Nel febbraio del 2012, Jonathan Golub, un economista dell’UBS, ha lanciato una nuova moda, pubblicando le sue previsioni per l’andamento dell’indice di borsa S&P500 in 2 versioni, con e senza Apple: nel primo trimestre dell’anno, secondo Golub, la crescita sarebbe stata del 6,8% per l’intero aggregato, ma soltanto del 2,8% escludendo il titolo Apple. Molti altri analisti (tra i quali: Morgan Stanley, Goldman Sachs, Barclays e Wells Fargo) hanno fatti esercizi simili.
Qui sotto un grafico elaborato da Barclays Capital che illustra l’andamento degli utili nel settore tecnologico con e senza Apple.
Qui trovate l’articolo nella sua versione integrale:
The picture is even more striking than it was a month ago
In February, Jonathan Golub at UBS started a new fashion on the Street by publishing two versions of his regular quarterly forecast: one for the S&P 500, and another for what he called the “S&P 500 ex-Apple.”
Strategists at Morgan Stanley, Goldman Sachs, Barclays and Wells Fargo soon followed suit.
In Golub’s February calculation, the S&P 500’s Q1 2012 earnings were on track to rise 6.8% with Apple (AAPL), but would shrivel to 2.8% without.
“By stripping away that one single company,” Golub told the Wall Street Journal, “it is like seeing light through a prism — you see things more clearly.”
Last week, Dan Sanborn of Ned Davis Research took another look at the S&P 500 through Golub’s prism and saw an even wider spread.

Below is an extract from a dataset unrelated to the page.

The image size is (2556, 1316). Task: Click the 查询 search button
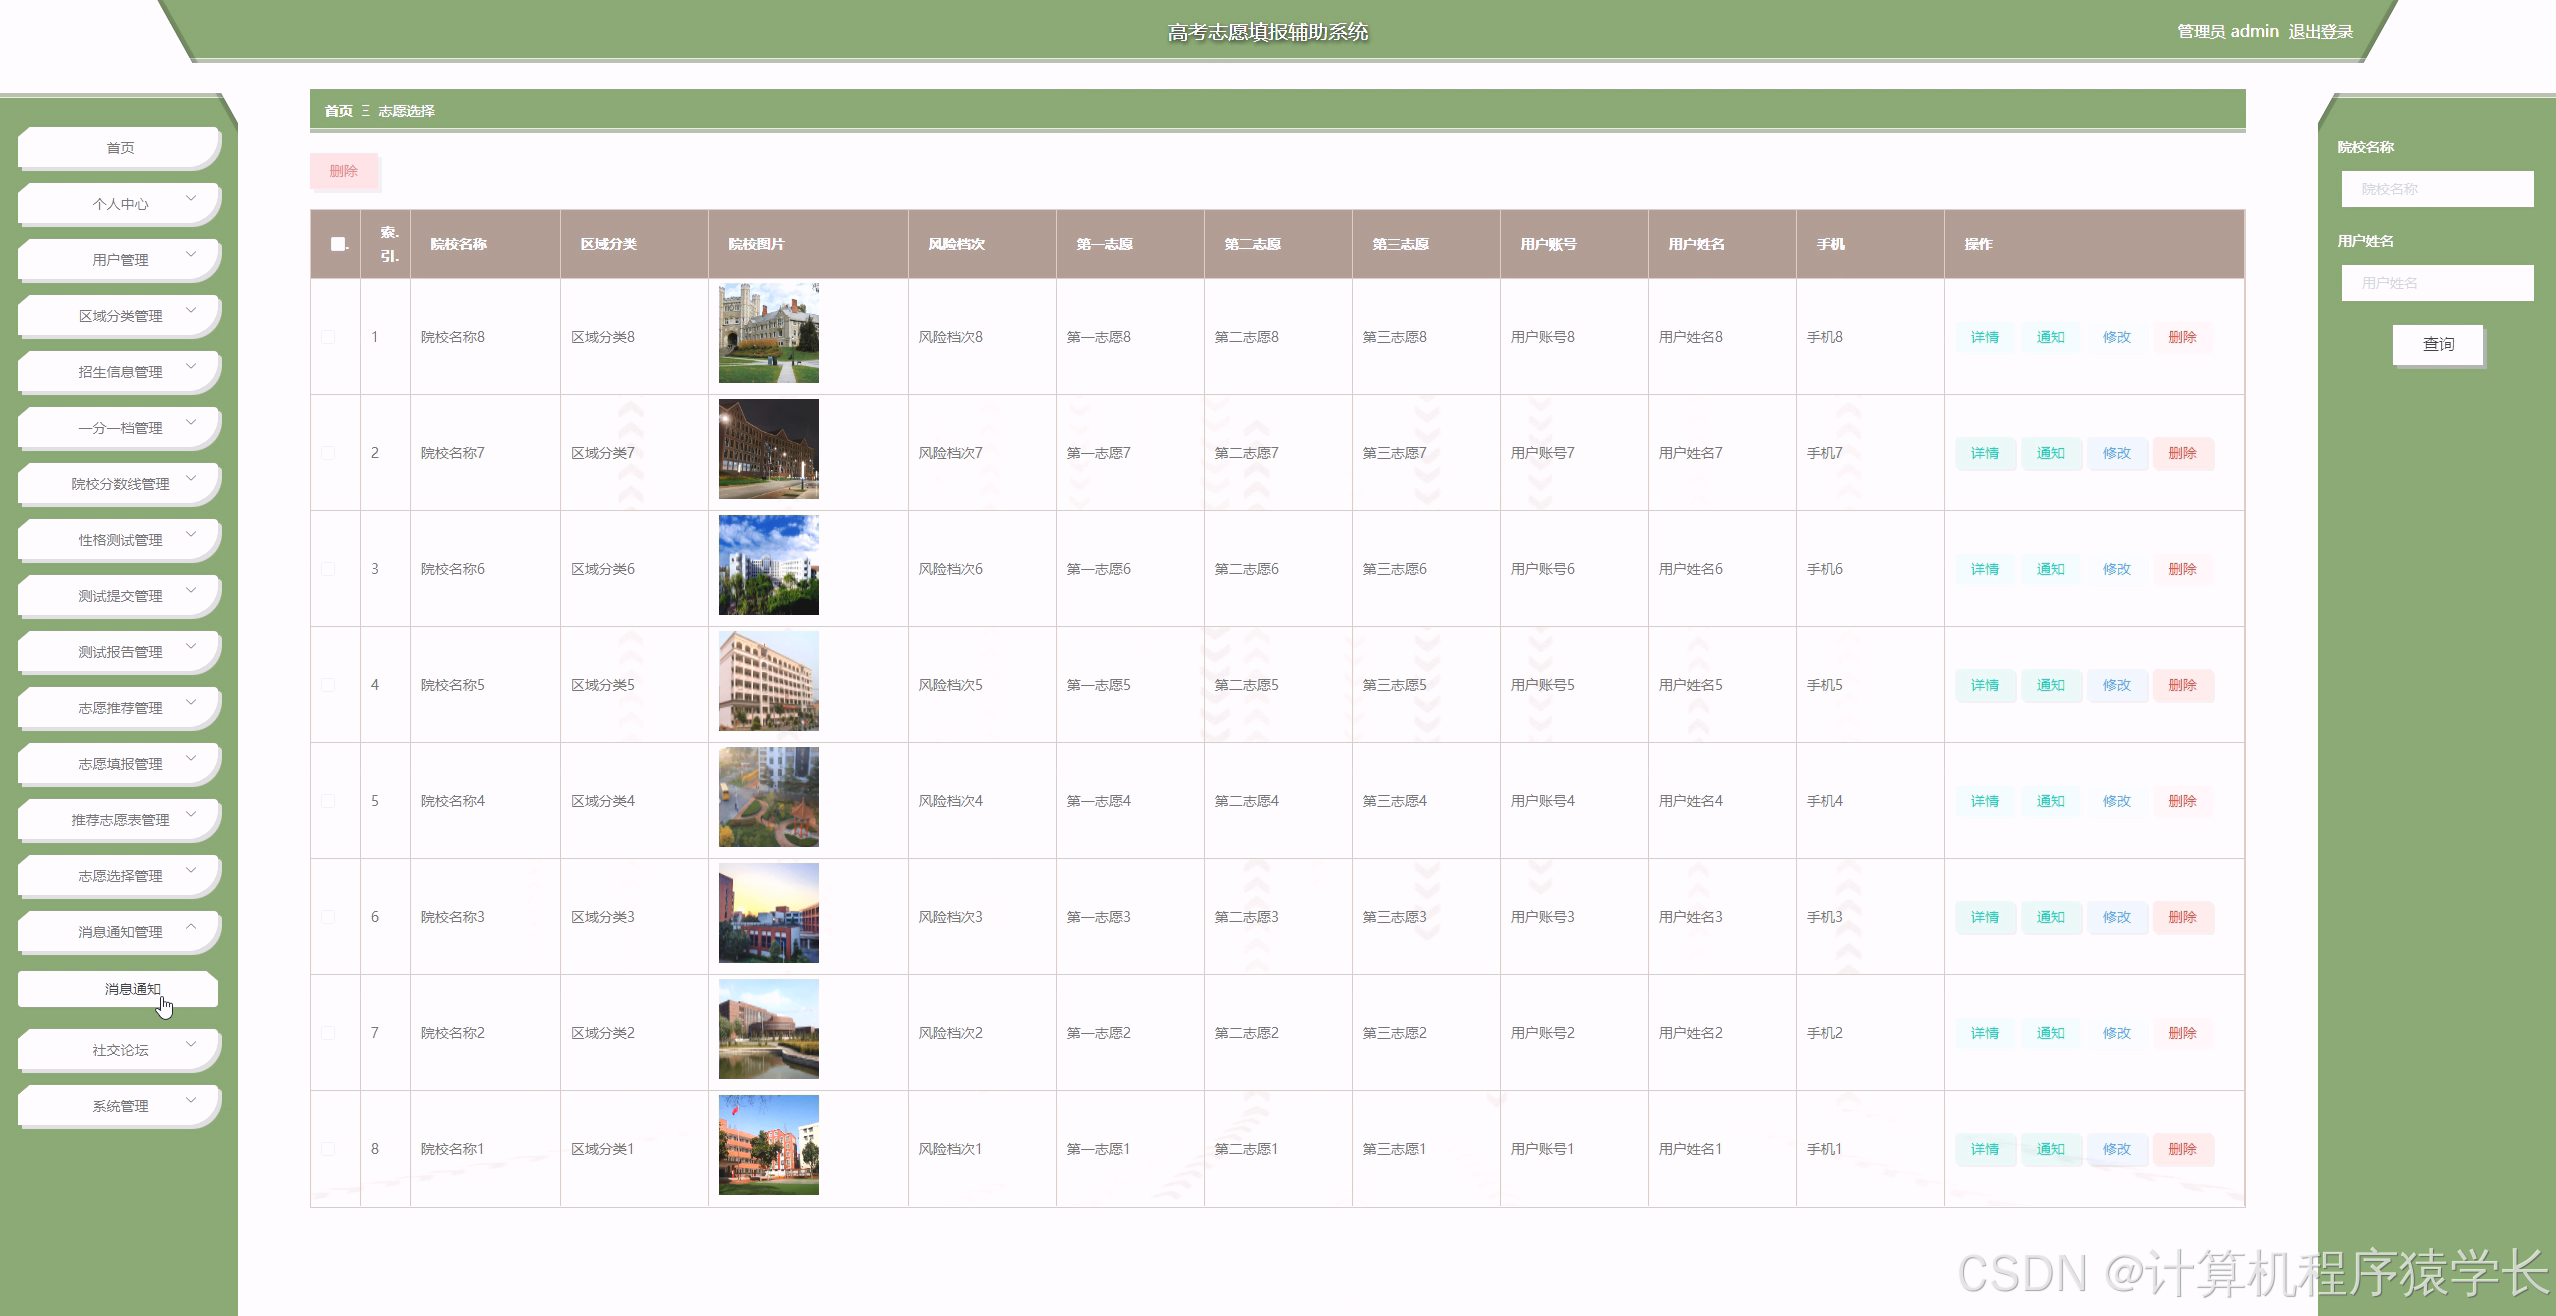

Now, according to Sanborn, the index’s total earnings growth drops from 7.8% year over year with Apple to just 2.7% without.
Meanwhile Barclays Capital has produced the chart above — spotlighted Sunday on Business Insider by Joe Weisenthal — showing the earnings growth of the tech sector with and without its star player. What was a gap has become a chasm.

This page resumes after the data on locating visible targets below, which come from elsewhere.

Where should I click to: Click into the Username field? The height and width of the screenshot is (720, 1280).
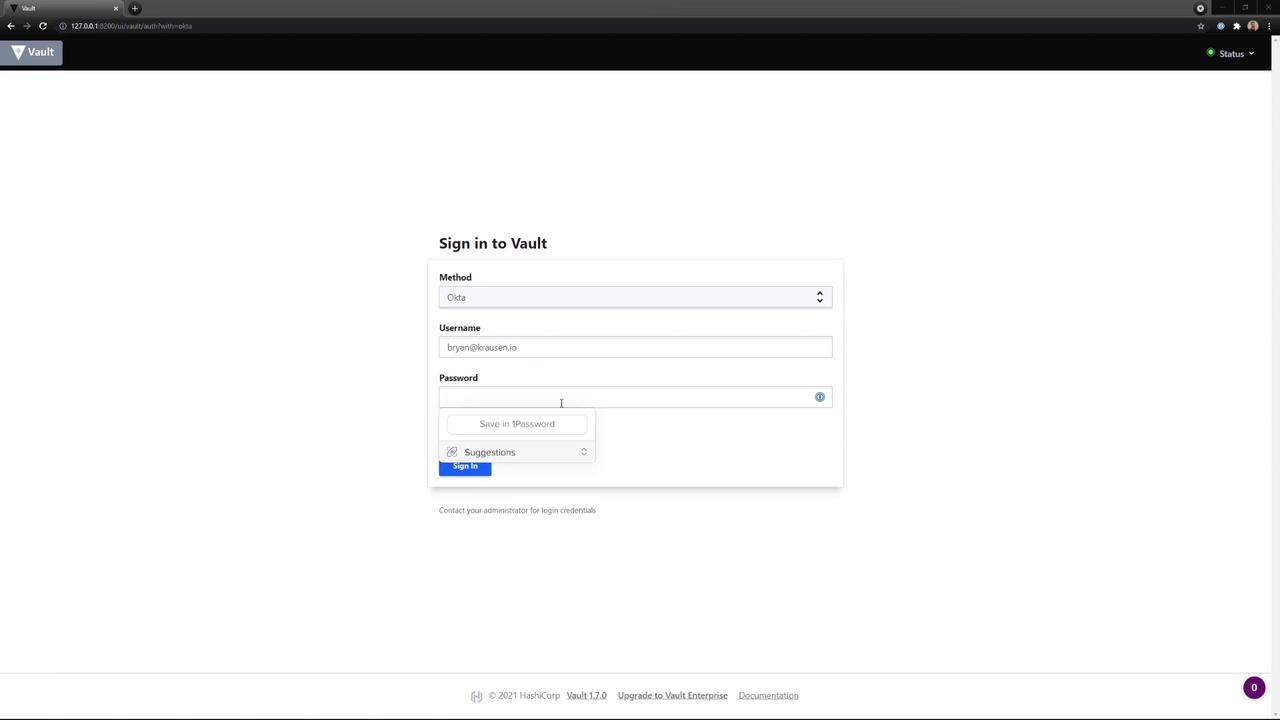tap(635, 347)
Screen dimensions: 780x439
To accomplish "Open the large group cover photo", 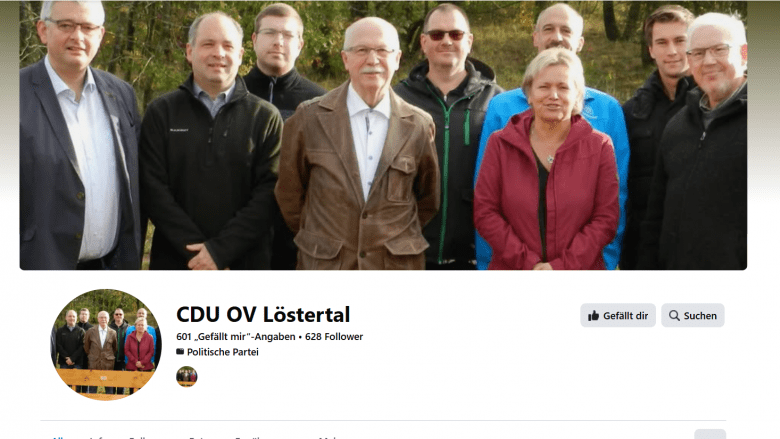I will point(383,135).
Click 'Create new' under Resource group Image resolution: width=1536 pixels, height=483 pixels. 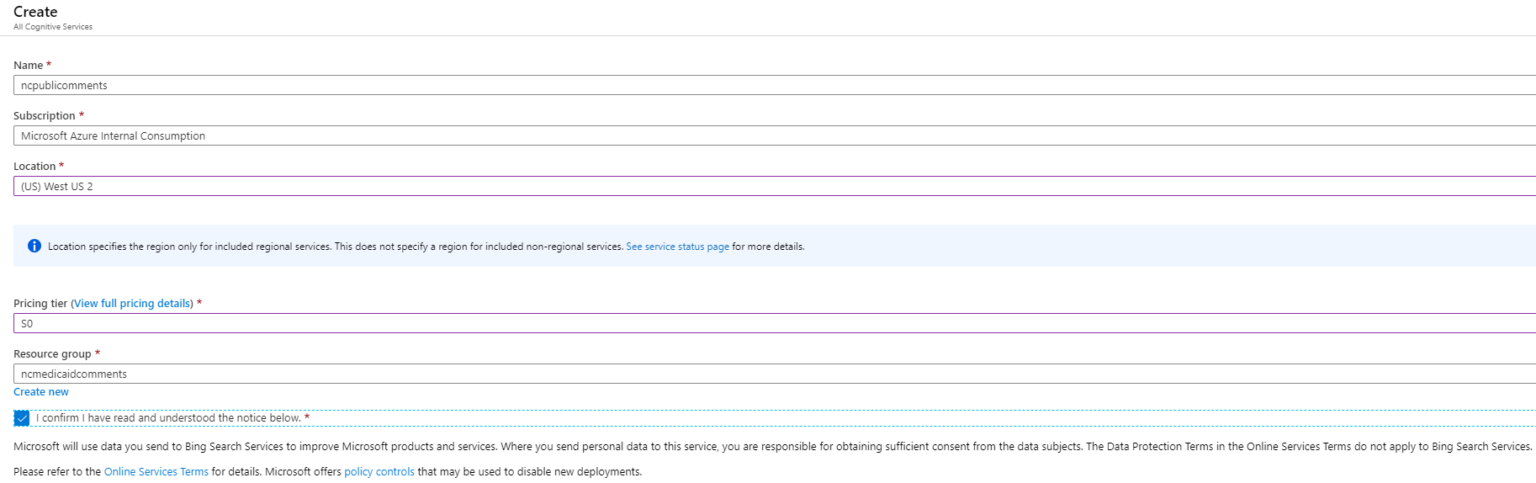(41, 392)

I’m reminded of Horace Dediu’s response the last time this came up. In his Feb. 22 Critical Path podcast, the founder of Asymco.com described his “visceral reaction” to the notion that Wall Street would take Apple’s stellar performance as a sign of pessimism, an indication that things aren’t as rosy in the broader economy as they seem.
In his view, these with-and-without-Apple analysts have it exactly backward.
Rather than being the exception, he suggests, Apple may be the rule that defines a new era in business. The company is not there to make up for the deficiencies of the rest of the economy. Rather, it is the engine of growth for its era, redefining our ideas about marketing and productivity and changing business processes across whole industries, much as GM (GM) did in its time and IBM (IBM) did in its.